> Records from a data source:
# # #

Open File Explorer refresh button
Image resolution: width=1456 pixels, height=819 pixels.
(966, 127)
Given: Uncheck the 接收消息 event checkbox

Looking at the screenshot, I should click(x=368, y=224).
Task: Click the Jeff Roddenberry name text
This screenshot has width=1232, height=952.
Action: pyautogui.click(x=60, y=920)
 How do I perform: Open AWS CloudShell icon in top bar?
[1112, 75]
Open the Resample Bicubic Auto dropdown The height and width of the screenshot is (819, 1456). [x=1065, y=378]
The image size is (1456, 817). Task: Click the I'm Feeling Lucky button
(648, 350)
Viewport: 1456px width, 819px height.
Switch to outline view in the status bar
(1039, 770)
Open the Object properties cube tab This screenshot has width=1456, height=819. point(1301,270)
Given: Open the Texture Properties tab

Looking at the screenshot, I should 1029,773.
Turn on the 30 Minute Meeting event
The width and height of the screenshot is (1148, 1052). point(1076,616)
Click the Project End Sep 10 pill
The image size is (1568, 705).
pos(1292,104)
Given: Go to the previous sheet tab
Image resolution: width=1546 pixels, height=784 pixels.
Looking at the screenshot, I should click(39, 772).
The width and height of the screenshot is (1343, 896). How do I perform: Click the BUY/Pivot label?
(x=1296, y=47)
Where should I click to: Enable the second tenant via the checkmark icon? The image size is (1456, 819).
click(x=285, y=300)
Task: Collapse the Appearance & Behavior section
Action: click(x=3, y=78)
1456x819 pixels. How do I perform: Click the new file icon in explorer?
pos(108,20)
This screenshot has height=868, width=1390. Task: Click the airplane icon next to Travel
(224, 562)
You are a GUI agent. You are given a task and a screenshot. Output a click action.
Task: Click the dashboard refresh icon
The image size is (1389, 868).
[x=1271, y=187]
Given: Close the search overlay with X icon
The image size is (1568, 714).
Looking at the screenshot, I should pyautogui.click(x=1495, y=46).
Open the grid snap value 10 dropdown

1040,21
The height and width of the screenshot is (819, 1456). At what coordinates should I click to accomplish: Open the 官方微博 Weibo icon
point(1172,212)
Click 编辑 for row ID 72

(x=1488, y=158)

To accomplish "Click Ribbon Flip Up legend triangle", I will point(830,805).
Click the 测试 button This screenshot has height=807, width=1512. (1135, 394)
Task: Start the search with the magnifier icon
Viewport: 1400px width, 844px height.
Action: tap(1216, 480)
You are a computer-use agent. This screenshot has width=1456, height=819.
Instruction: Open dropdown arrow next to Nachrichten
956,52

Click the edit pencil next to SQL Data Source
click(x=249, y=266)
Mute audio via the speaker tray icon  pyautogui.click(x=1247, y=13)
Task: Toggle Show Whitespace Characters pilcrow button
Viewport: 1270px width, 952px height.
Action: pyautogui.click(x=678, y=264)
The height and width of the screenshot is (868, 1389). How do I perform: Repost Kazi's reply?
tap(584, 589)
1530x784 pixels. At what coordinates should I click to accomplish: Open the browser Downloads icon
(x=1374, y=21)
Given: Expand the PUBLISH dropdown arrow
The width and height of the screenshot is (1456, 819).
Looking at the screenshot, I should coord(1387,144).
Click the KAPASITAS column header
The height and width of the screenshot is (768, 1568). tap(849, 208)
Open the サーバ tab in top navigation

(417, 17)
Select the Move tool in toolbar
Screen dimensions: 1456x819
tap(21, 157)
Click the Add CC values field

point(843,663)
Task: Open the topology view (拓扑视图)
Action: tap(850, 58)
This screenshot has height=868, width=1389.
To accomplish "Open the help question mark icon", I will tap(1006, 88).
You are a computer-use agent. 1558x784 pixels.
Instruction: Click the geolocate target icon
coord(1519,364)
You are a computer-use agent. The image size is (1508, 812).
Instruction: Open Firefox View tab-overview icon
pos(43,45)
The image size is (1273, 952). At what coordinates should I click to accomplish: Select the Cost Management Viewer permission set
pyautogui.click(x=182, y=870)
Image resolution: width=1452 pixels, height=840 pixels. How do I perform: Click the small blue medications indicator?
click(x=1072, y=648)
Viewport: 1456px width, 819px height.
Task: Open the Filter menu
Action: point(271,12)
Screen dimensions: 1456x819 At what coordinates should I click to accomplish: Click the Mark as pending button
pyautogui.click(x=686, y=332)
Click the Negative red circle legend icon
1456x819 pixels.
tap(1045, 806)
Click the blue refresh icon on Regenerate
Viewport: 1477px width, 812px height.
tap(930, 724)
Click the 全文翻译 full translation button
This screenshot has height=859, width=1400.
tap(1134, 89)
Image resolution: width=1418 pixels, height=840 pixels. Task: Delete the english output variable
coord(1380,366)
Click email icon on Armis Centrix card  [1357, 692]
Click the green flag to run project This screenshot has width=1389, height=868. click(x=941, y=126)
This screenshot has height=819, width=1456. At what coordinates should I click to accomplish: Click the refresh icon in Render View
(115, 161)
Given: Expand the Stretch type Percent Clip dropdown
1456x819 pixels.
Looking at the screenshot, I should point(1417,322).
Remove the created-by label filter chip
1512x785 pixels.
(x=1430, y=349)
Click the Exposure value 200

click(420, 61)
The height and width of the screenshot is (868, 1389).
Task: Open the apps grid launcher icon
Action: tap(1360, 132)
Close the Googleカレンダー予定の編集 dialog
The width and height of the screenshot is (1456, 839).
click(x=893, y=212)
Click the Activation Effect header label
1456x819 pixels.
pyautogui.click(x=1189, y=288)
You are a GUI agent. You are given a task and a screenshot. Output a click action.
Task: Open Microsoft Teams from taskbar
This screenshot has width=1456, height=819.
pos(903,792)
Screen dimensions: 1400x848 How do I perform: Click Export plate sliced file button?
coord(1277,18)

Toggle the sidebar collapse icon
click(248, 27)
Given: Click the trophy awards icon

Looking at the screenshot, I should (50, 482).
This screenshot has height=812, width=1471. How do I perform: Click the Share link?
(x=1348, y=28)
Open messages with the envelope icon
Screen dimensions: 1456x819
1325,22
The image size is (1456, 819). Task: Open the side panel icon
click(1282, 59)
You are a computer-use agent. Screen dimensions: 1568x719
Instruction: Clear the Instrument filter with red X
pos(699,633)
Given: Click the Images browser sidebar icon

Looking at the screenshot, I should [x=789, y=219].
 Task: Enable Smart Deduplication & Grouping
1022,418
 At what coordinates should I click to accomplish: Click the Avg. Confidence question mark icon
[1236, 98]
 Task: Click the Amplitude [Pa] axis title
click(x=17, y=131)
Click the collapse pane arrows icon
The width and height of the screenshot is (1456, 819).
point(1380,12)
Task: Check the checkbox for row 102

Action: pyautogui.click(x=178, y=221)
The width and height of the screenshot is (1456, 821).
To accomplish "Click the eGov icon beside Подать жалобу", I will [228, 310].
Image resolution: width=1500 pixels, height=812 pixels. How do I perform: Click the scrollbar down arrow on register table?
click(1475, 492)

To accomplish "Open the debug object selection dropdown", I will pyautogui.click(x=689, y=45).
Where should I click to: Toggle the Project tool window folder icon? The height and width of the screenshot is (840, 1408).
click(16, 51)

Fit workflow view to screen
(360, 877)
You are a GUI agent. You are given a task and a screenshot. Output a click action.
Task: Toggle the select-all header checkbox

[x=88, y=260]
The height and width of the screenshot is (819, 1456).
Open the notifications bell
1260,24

# # #

> What to work on:
Whenever the word "computer" shows up in a line of the entries, list that line.

> Answer section:
You are a computer-use agent. This screenshot has width=1456, height=819.
You are a computer-use agent. 1558x784 pixels.
You are a computer-use agent. The image size is (1508, 812).
You are a computer-use agent. Screen dimensions: 1568x719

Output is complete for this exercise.